Stored records
-------

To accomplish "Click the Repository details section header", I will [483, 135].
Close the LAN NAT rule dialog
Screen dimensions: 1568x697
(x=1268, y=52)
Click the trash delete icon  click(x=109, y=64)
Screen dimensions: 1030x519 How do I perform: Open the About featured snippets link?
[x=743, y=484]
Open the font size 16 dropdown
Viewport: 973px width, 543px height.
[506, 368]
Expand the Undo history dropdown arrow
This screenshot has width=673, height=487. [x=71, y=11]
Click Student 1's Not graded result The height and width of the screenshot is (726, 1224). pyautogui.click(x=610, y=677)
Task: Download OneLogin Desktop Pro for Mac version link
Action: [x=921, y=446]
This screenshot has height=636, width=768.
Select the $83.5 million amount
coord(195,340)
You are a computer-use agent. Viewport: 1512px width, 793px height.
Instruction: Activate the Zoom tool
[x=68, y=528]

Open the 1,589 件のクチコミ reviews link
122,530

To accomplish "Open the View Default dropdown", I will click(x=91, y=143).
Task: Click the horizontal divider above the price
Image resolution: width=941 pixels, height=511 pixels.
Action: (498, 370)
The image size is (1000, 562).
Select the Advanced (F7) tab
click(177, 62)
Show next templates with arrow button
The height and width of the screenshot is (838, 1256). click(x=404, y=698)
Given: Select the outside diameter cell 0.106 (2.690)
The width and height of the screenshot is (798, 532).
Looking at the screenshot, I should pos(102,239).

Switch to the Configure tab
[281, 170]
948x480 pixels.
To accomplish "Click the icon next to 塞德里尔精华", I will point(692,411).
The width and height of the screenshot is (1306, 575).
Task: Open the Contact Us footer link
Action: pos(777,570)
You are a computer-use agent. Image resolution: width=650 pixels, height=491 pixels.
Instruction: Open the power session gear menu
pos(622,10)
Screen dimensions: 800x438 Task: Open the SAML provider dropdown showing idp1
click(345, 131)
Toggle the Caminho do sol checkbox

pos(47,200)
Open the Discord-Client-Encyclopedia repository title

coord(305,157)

-------

**Work to be completed:**
This task calls for an exact reproduction of the lines that start at the one containing "This screenshot has height=636, width=768." and continue to the end of the entries above.

**Solved exercise:**
This screenshot has height=636, width=768.
Select the $83.5 million amount
coord(195,340)
You are a computer-use agent. Viewport: 1512px width, 793px height.
Instruction: Activate the Zoom tool
[x=68, y=528]

Open the 1,589 件のクチコミ reviews link
122,530

To accomplish "Open the View Default dropdown", I will click(x=91, y=143).
Task: Click the horizontal divider above the price
Image resolution: width=941 pixels, height=511 pixels.
Action: (498, 370)
The image size is (1000, 562).
Select the Advanced (F7) tab
click(177, 62)
Show next templates with arrow button
The height and width of the screenshot is (838, 1256). click(x=404, y=698)
Given: Select the outside diameter cell 0.106 (2.690)
The width and height of the screenshot is (798, 532).
Looking at the screenshot, I should pos(102,239).

Switch to the Configure tab
[281, 170]
948x480 pixels.
To accomplish "Click the icon next to 塞德里尔精华", I will point(692,411).
The width and height of the screenshot is (1306, 575).
Task: Open the Contact Us footer link
Action: pos(777,570)
You are a computer-use agent. Image resolution: width=650 pixels, height=491 pixels.
Instruction: Open the power session gear menu
pos(622,10)
Screen dimensions: 800x438 Task: Open the SAML provider dropdown showing idp1
click(345, 131)
Toggle the Caminho do sol checkbox

pos(47,200)
Open the Discord-Client-Encyclopedia repository title

coord(305,157)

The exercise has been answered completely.